Employer sanctions also have created problems for employees, who, if they are foreign-looking or foreign-sounding, may find themselves subject to unfair immigration-related employment practices. A number of government and private studies, including the Congressionally-mandated GAO study of discrimination, have documented practices that put a greater burden on foreign-sounding and foreignlooking applicants for employment. These include employer demands that such employees provide additional or different documentation, or that employers selectively use Form I-9 for presumed aliens but not for U.S. citizens.
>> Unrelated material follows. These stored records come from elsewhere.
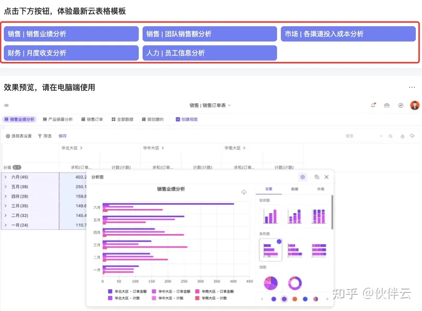Click the three-dot more options icon
This screenshot has width=422, height=311.
tap(412, 87)
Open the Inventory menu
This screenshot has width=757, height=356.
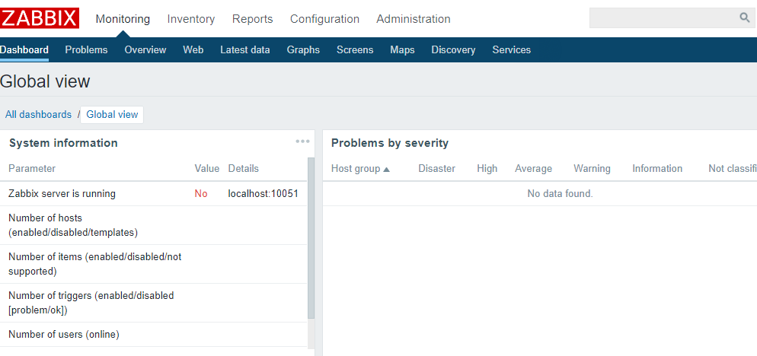pos(191,19)
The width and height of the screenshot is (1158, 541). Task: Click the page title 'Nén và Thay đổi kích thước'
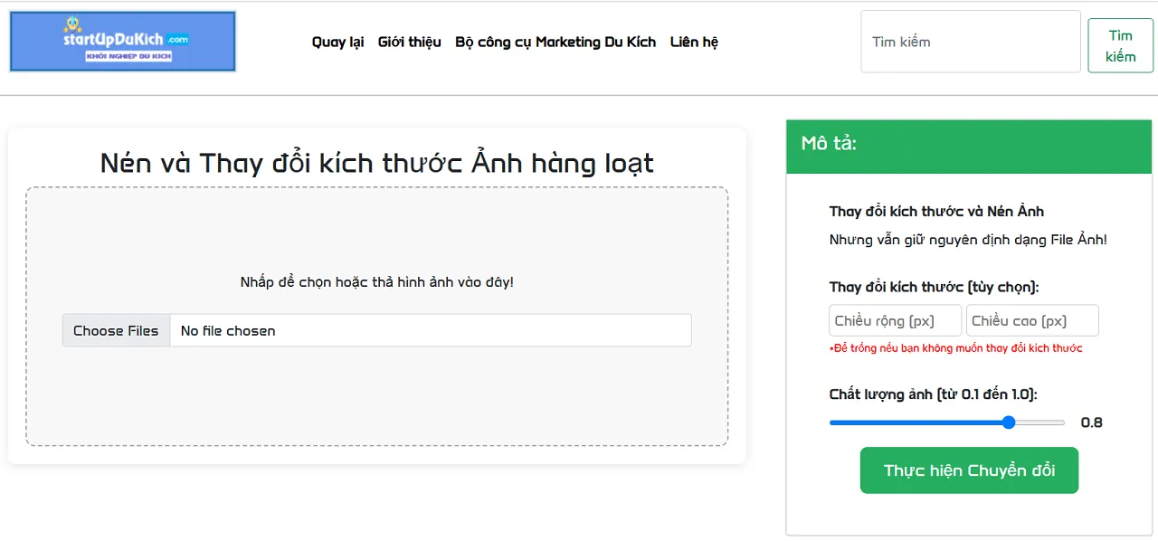click(376, 163)
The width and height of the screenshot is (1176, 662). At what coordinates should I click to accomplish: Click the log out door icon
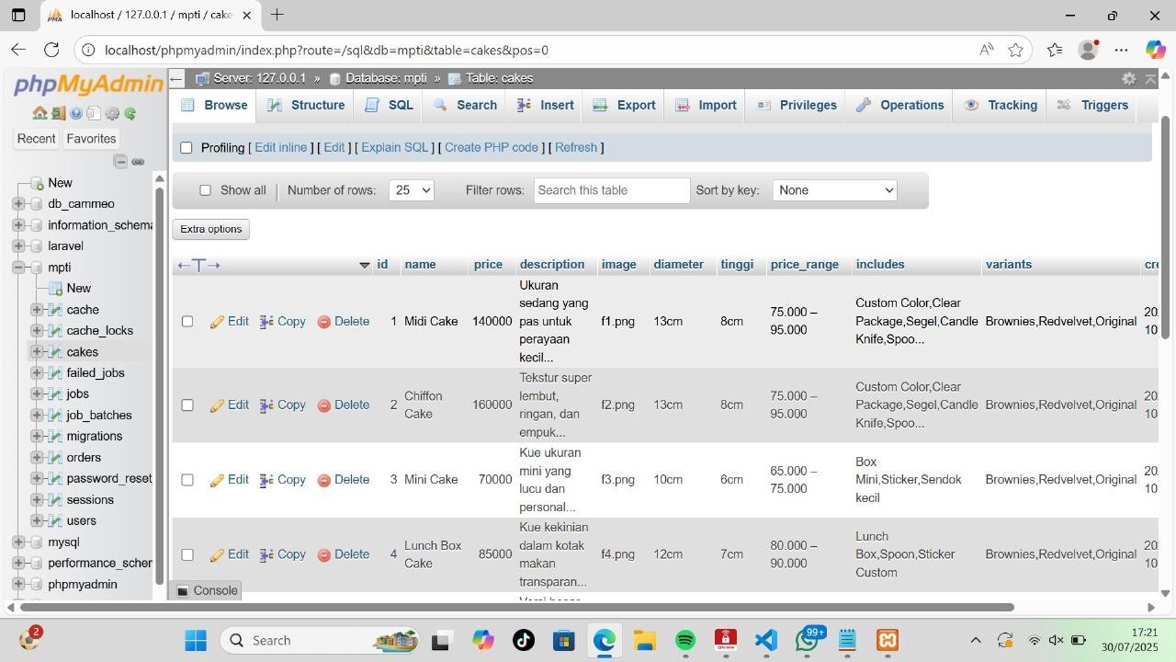(58, 113)
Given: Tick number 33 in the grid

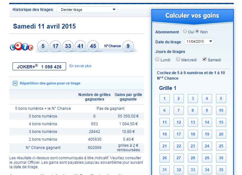Looking at the screenshot, I should tap(193, 170).
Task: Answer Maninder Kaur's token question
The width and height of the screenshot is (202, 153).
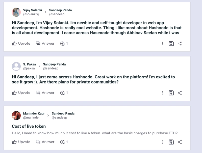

Although it remains a matter of controversy whether these practices represent widespread discrimination caused by IRCA, the evidence appears consistent that even some well-meaning employers are confused by the requirements under IRCA and, as a result, violate the terms of the law. While the completion of a Form I-9 is a good faith defense against allegations of knowing hire of illegal aliens, in some cases, employers may be found to have constructive knowledge of the illegal status of their worker if they do not follow up on anomalies uncovered in the I-9 process. If they press for additional documentation because they think they have reason to believe an employee is an unauthorized worker (for example, the document does not appear to be the same as the one reproduced in the INS Handbook) and their reasoning is faulty, they may violate the antidiscrimination provisions of IRCA.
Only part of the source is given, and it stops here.